:: Records provided ::

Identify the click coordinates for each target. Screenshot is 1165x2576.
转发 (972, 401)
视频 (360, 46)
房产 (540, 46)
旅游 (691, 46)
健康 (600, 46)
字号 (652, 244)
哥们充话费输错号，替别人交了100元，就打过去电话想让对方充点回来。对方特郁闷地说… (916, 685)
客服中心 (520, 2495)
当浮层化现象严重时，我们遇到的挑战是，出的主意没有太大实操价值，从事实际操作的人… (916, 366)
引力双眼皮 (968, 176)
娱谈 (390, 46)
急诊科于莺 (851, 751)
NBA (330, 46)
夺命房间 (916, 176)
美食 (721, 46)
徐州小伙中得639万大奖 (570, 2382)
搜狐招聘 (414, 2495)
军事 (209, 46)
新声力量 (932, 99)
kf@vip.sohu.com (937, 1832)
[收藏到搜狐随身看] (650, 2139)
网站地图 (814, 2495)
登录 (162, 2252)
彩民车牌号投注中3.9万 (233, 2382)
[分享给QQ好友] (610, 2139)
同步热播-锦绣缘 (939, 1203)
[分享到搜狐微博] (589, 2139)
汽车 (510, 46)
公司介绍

:::

Task goal: Write out the entries above once more, without altering anything.

Task output:
Identify the click coordinates for each target. Screenshot is 1165x2576.
转发 (972, 401)
视频 (360, 46)
房产 (540, 46)
旅游 (691, 46)
健康 (600, 46)
字号 (652, 244)
哥们充话费输错号，替别人交了100元，就打过去电话想让对方充点回来。对方特郁闷地说… (916, 685)
客服中心 (520, 2495)
当浮层化现象严重时，我们遇到的挑战是，出的主意没有太大实操价值，从事实际操作的人… (916, 366)
引力双眼皮 (968, 176)
娱谈 (390, 46)
急诊科于莺 (851, 751)
NBA (330, 46)
夺命房间 (916, 176)
美食 (721, 46)
徐州小伙中得639万大奖 (570, 2382)
搜狐招聘 (414, 2495)
军事 (209, 46)
新声力量 (932, 99)
kf@vip.sohu.com (937, 1832)
[收藏到搜狐随身看] (650, 2139)
网站地图 (814, 2495)
登录 (162, 2252)
彩民车牌号投注中3.9万 (233, 2382)
[分享给QQ好友] (610, 2139)
同步热播-锦绣缘 (939, 1203)
[分享到搜狐微博] (589, 2139)
汽车 (510, 46)
公司介绍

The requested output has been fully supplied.